BEGIN Provided data

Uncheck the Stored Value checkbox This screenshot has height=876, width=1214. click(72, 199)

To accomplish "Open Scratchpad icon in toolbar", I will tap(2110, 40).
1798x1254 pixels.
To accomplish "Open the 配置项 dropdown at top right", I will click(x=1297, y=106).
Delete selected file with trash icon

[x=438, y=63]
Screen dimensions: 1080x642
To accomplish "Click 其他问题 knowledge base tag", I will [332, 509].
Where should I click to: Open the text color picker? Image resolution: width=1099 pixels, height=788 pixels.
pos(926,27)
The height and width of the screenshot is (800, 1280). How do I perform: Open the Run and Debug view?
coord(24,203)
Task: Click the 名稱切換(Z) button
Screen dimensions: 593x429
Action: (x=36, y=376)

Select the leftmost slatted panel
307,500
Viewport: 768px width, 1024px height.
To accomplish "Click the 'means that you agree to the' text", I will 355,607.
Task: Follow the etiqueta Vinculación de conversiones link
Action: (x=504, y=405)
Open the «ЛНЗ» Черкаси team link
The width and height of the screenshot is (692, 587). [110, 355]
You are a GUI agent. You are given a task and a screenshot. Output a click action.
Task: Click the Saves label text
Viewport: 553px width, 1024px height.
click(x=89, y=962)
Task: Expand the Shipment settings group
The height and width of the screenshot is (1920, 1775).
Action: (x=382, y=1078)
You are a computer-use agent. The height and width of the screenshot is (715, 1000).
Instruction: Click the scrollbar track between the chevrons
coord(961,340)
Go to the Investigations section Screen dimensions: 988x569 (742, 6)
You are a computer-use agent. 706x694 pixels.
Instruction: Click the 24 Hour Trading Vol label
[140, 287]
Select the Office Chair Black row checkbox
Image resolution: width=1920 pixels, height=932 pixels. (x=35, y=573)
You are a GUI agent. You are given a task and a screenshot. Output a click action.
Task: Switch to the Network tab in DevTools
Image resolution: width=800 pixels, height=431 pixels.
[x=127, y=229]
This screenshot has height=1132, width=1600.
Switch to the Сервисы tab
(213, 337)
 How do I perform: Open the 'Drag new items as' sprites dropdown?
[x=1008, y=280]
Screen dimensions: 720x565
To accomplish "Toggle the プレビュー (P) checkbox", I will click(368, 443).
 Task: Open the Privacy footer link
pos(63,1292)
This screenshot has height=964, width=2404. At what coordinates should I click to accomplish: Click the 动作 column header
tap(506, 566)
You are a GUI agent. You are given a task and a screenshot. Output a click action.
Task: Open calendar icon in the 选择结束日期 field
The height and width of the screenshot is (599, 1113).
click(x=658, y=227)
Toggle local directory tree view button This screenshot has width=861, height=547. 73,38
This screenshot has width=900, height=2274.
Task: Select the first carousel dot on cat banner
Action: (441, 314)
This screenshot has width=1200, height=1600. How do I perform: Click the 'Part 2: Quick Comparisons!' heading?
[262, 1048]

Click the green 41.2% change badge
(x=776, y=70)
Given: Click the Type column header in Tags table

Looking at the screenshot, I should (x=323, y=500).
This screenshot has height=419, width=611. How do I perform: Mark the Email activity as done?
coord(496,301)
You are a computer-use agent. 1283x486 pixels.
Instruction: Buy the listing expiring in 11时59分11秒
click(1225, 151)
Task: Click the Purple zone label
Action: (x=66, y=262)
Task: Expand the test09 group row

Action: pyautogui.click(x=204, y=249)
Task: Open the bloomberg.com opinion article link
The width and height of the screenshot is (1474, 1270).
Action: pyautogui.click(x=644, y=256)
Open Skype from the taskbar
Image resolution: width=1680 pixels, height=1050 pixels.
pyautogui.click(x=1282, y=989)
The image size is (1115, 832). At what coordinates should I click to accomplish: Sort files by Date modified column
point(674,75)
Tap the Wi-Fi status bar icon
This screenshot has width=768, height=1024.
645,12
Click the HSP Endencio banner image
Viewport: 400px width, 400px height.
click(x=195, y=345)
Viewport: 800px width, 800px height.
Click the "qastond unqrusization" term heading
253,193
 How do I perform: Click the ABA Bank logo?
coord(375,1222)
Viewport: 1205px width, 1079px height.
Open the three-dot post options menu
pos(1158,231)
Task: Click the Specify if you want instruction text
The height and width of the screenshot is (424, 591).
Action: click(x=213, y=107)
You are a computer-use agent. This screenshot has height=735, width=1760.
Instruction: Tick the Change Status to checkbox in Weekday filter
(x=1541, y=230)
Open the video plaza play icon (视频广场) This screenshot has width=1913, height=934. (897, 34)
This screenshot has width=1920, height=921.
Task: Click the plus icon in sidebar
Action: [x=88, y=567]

END Provided data

Work item ▸
Every single line of the listing must be retyped exactly.

Response for this exercise ▸
Uncheck the Stored Value checkbox This screenshot has height=876, width=1214. click(72, 199)

To accomplish "Open Scratchpad icon in toolbar", I will tap(2110, 40).
1798x1254 pixels.
To accomplish "Open the 配置项 dropdown at top right", I will click(x=1297, y=106).
Delete selected file with trash icon

[x=438, y=63]
Screen dimensions: 1080x642
To accomplish "Click 其他问题 knowledge base tag", I will [332, 509].
Where should I click to: Open the text color picker? Image resolution: width=1099 pixels, height=788 pixels.
pos(926,27)
The height and width of the screenshot is (800, 1280). How do I perform: Open the Run and Debug view?
coord(24,203)
Task: Click the 名稱切換(Z) button
Screen dimensions: 593x429
Action: (x=36, y=376)

Select the leftmost slatted panel
307,500
Viewport: 768px width, 1024px height.
To accomplish "Click the 'means that you agree to the' text", I will 355,607.
Task: Follow the etiqueta Vinculación de conversiones link
Action: (x=504, y=405)
Open the «ЛНЗ» Черкаси team link
The width and height of the screenshot is (692, 587). [110, 355]
You are a GUI agent. You are given a task and a screenshot. Output a click action.
Task: Click the Saves label text
Viewport: 553px width, 1024px height.
click(x=89, y=962)
Task: Expand the Shipment settings group
The height and width of the screenshot is (1920, 1775).
Action: (x=382, y=1078)
You are a computer-use agent. The height and width of the screenshot is (715, 1000).
Instruction: Click the scrollbar track between the chevrons
coord(961,340)
Go to the Investigations section Screen dimensions: 988x569 (742, 6)
You are a computer-use agent. 706x694 pixels.
Instruction: Click the 24 Hour Trading Vol label
[140, 287]
Select the Office Chair Black row checkbox
Image resolution: width=1920 pixels, height=932 pixels. (x=35, y=573)
You are a GUI agent. You are given a task and a screenshot. Output a click action.
Task: Switch to the Network tab in DevTools
Image resolution: width=800 pixels, height=431 pixels.
[x=127, y=229]
This screenshot has height=1132, width=1600.
Switch to the Сервисы tab
(213, 337)
 How do I perform: Open the 'Drag new items as' sprites dropdown?
[x=1008, y=280]
Screen dimensions: 720x565
To accomplish "Toggle the プレビュー (P) checkbox", I will click(368, 443).
 Task: Open the Privacy footer link
pos(63,1292)
This screenshot has height=964, width=2404. At what coordinates should I click to accomplish: Click the 动作 column header
tap(506, 566)
You are a GUI agent. You are given a task and a screenshot. Output a click action.
Task: Open calendar icon in the 选择结束日期 field
The height and width of the screenshot is (599, 1113).
click(x=658, y=227)
Toggle local directory tree view button This screenshot has width=861, height=547. 73,38
This screenshot has width=900, height=2274.
Task: Select the first carousel dot on cat banner
Action: (441, 314)
This screenshot has width=1200, height=1600. How do I perform: Click the 'Part 2: Quick Comparisons!' heading?
[262, 1048]

Click the green 41.2% change badge
(x=776, y=70)
Given: Click the Type column header in Tags table

Looking at the screenshot, I should (x=323, y=500).
This screenshot has height=419, width=611. How do I perform: Mark the Email activity as done?
coord(496,301)
You are a computer-use agent. 1283x486 pixels.
Instruction: Buy the listing expiring in 11时59分11秒
click(1225, 151)
Task: Click the Purple zone label
Action: (x=66, y=262)
Task: Expand the test09 group row

Action: pyautogui.click(x=204, y=249)
Task: Open the bloomberg.com opinion article link
The width and height of the screenshot is (1474, 1270).
Action: pyautogui.click(x=644, y=256)
Open Skype from the taskbar
Image resolution: width=1680 pixels, height=1050 pixels.
pyautogui.click(x=1282, y=989)
The image size is (1115, 832). At what coordinates should I click to accomplish: Sort files by Date modified column
point(674,75)
Tap the Wi-Fi status bar icon
This screenshot has width=768, height=1024.
645,12
Click the HSP Endencio banner image
Viewport: 400px width, 400px height.
click(x=195, y=345)
Viewport: 800px width, 800px height.
Click the "qastond unqrusization" term heading
253,193
 How do I perform: Click the ABA Bank logo?
coord(375,1222)
Viewport: 1205px width, 1079px height.
Open the three-dot post options menu
pos(1158,231)
Task: Click the Specify if you want instruction text
The height and width of the screenshot is (424, 591).
Action: click(x=213, y=107)
You are a computer-use agent. This screenshot has height=735, width=1760.
Instruction: Tick the Change Status to checkbox in Weekday filter
(x=1541, y=230)
Open the video plaza play icon (视频广场) This screenshot has width=1913, height=934. (897, 34)
This screenshot has width=1920, height=921.
Task: Click the plus icon in sidebar
Action: [x=88, y=567]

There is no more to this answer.